NDPR has just published a review — written by Sari Nusseibeh (al-Quds University) — of Avner Baz’s recently published book, When Words Are Called For: A Defense of Ordinary Language Philosophy (Harvard University Press). To access the review online, click here.
Here is how it begins:
In order to appreciate the radical thesis of this work and the case Baz defends — that Ordinary Language Philosophy (OLP) has been fundamentally misunderstood and therefore unfairly put to rest in the analytic tradition when in fact it still constitutes a ‘best-practice’ for doing philosophy — it is necessary from the outset to make clear that for OLP, a word’s meaning remains ‘in limbo’ (for all intents and purposes) until it is determined by context. Until then, it better be looked upon as a variable and not as a given. What Baz reveals in his new book is the astonishing fact that, even in eulogizing OLP as it is being pronounced dead, many of its half-way sympathizers suffer precisely from continuing to hold on to a semanticist/pragmatist distinction in meanings when, for OLP, there is none.
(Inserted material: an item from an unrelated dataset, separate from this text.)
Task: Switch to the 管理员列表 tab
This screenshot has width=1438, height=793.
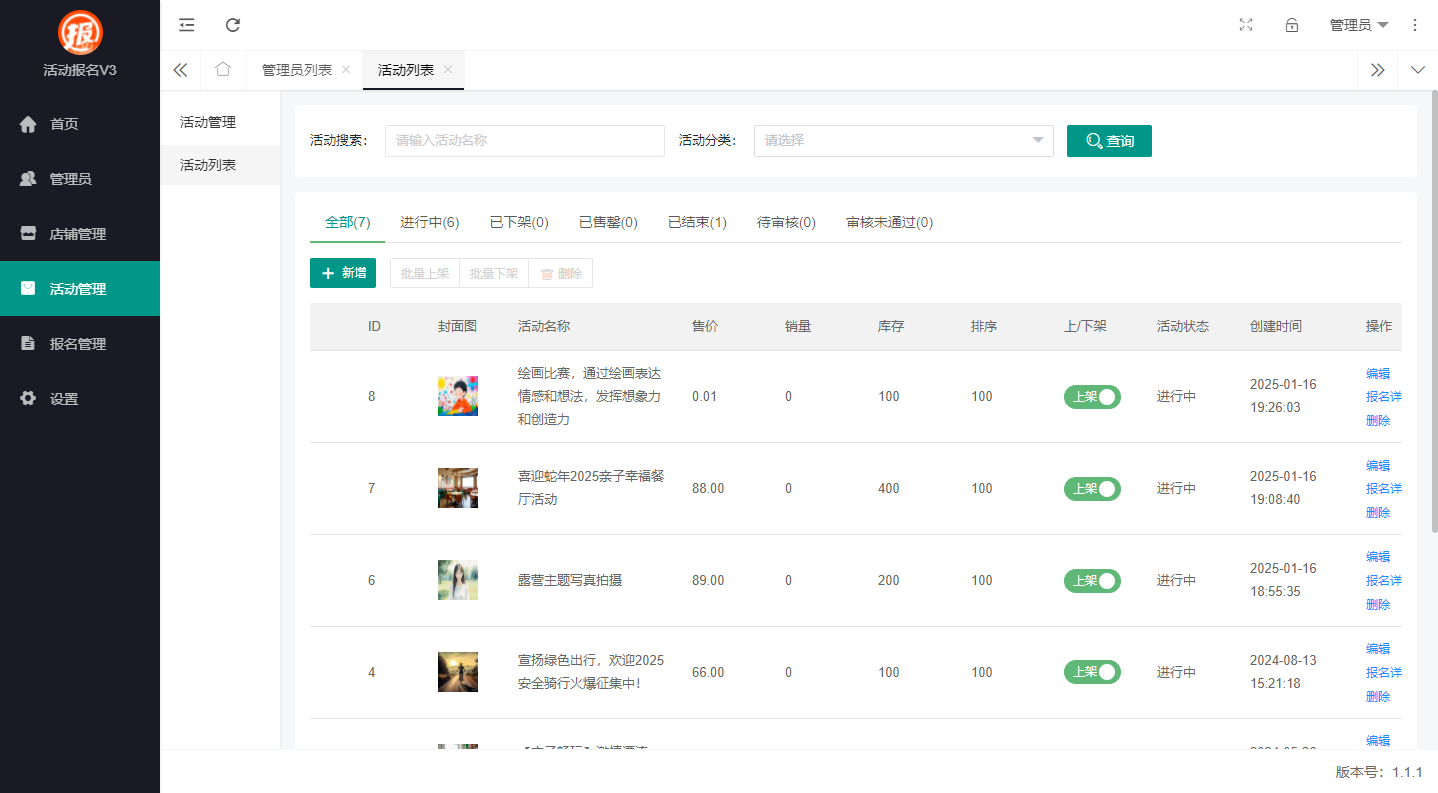Action: click(296, 70)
The ‘decline’ of the interest in OLP as an approach is vouched for by the fact that, among other things, not a single book in English on the one person who first tried to articulate this approach, J. L. Austin, has been published in the last thirty years or so (the exception, this year, is a volume edited by Martin Gustafsson and Richard Sorli, published by Oxford University Press, to which Avner Baz contributed versions of his third chapter in the book under review). A biography of Austin — the professional impact of whose sudden and premature death in 1960 at the age of 48 on OLP’s founding early years and his colleagues cannot be underestimated — is also now in the works, and will hopefully shed more light on a region of under-exploited intellectual wealth that has long been kept in the dark.